またブログの記事は500になります。このブログを5年続けて250ほど記事を書いた時に、あと5年書くつもりである旨を述べたのですが、無事約10年近く書き続けることができました(正確には9月末で10年です)。今はまださまざまなテーマで書けそうな感じなので、あと5年近く(250の記事)はがんばれたらいいなと思っています。書こうと思っても書く気力、意欲がなくなればそのときは潔く更新をやめるつもりですが、当面は大丈夫そうです。これもひとえに読んでくださる方がいるおかげです。謹んで感謝申し上げます。そして時々でもいいので、これからも読んでいただけますとうれしいです。

 

さて前置きはここまでとして、今月お寺参りして御法話を聞く機会があったので、それに関して今日を含めこれから何週間かにわたって思ったことを書くつもりでいます。

 

他の宗派のお寺ごとや他の宗教の集まりに参加したことがないので比較はできないのですが、浄土真宗の説法師さん方は皆さんお話が上手です。お話のうまさに関してはプロだなと感じています。自由自在に仏教そして真宗の御教えに関することを話されます。しかしながら、話すときには少しばかり約束があるようです。それは0から話を作ってはいけないということでした。必ず真宗聖典にある御言葉を種に話をしなければならないようです。真宗聖典は大きく分けて2つに分かれると思います。親鸞聖人以後と以前です。親鸞聖人とそれ以後の門主方の御言葉はある種新約聖書のようなもので、龍樹菩薩以後法然上人までの七高僧方の御言葉は旧約聖書のような感じです。
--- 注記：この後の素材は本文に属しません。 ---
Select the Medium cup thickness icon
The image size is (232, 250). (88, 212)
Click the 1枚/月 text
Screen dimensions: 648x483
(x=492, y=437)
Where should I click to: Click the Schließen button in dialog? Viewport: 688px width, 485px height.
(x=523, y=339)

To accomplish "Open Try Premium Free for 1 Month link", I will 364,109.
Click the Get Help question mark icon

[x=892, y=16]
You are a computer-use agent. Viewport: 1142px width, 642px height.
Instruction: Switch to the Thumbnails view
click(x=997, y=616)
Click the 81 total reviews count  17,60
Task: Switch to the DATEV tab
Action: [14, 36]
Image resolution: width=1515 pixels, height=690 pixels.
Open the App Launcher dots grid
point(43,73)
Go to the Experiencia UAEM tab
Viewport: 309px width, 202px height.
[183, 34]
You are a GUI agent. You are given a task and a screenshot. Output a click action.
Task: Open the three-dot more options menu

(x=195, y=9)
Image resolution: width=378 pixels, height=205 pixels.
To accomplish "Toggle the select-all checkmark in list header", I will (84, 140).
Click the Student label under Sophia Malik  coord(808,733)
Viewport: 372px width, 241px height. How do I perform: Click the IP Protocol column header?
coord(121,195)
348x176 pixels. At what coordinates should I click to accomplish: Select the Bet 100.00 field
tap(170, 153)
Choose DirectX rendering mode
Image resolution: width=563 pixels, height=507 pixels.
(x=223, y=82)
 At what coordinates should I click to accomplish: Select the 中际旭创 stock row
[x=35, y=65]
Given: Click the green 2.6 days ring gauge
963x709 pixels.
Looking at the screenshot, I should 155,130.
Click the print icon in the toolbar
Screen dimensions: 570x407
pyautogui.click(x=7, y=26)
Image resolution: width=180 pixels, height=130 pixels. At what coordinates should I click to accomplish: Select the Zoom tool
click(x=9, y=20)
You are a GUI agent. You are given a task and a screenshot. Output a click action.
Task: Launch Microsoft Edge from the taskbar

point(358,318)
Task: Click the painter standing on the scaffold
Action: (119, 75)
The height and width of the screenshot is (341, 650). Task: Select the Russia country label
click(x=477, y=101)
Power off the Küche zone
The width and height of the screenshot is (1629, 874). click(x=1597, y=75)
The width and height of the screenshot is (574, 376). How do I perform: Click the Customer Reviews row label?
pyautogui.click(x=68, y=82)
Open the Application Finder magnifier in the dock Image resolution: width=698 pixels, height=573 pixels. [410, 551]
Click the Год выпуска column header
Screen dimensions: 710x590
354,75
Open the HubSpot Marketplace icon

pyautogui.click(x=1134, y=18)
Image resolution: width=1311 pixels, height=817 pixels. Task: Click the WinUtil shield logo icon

御法話では親鸞聖人と以後の門主方の言葉を取り上げることが多いのですが、親鸞聖人以前の高僧の方の御言葉を題材に話をされることもあります。どちらであっても、聖典に実際に載ってある御言葉を種に法話をしなければならないというルールがあるようです。0の話を作ってはならないけれども、1を10にも100にもふくらませるのはいいようです。説法師の方々は、ご自身の体験や門徒の方々から聞いた話、あるいは世相を切り口にさまざまに人の心を惹きつける話をされます。お寺に行くのを気詰まりなものだと感じている方がもしかしたらいるかも知れませんが、私が通っている真宗のお寺に関してはそういうことはなく、話はいつも楽しいです。そしてお寺に参ってすることといえば、お経をともに読むことはありますが、中心はご説法を聞くことだけです。

 

前回、前々回と真宗においては信心が大切であることに触れましたが、実際には説法の目的は安心を伝えることのようです。真宗の教義に詳しくなることや、お経や聖典の文句を覚えることや、何か行をすることは目的ではありません。先週書いたように、信仰が心に兆した印は心が明るくなったことですから、安心とはつまりは信仰が確かなものになったということの印です。真宗だけの話ではなく、自分が何らかの信仰心があるかどうかは、自分の心に問いかけてみればいいわけで、つまりは不安がないかどうかということです。他人にはわからなくても、自分なら自分が不安や疑問を抱えているかはわかるでしょう。ある種学問的な疑問のようなものが残っていたとしても、不安が取り除けていないということは、信仰心を抱けていないとまあ受け取っていいように思います。

 

私の見解としては、信仰心を得るというのは人生の出発点に立つということです。信仰心を得るまでの人生と得た後の人生は趣が変わってくるはずです。真宗では往相回向還相回向という言葉を用いますが、それに近いニュアンスの違いがあるように思います。たとえば、一本のろうそくから多くのろうそくは火と光を得ることができるように、信仰心を得た一人の人は信仰心のない何万人もの人に比べて、明らかに他者に信仰とはどういうものかを示すことができます。さらには信仰を得た人は単に自分だけのために生きる傾向は少ないように思います。湧き水がこんこんと清水をもたらしてくれるような感じです。

 

私は御法話を聞くくらいで、お寺の方とはまだ十分に親しい関わりをもっているわけではありません。少し距離はあるかもしれません。そんな私のようにお寺の端っこにいても、十分に良い影響を受けています。仏教に限ることではないのですが、何か惹かれるようなところがあれば、お寺なり教会なり神社の門を叩いてみるのもいいと思います。